## Material for this exercise:
+++

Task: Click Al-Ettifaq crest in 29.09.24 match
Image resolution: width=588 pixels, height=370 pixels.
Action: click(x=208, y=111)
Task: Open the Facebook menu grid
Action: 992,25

+++

## Your objective:
Rewrite all of the material, changing "pixels" to "px" everywhere and leaving everything else unchanged.

## Response to the exercise:
Task: Click Al-Ettifaq crest in 29.09.24 match
Image resolution: width=588 px, height=370 px.
Action: click(x=208, y=111)
Task: Open the Facebook menu grid
Action: 992,25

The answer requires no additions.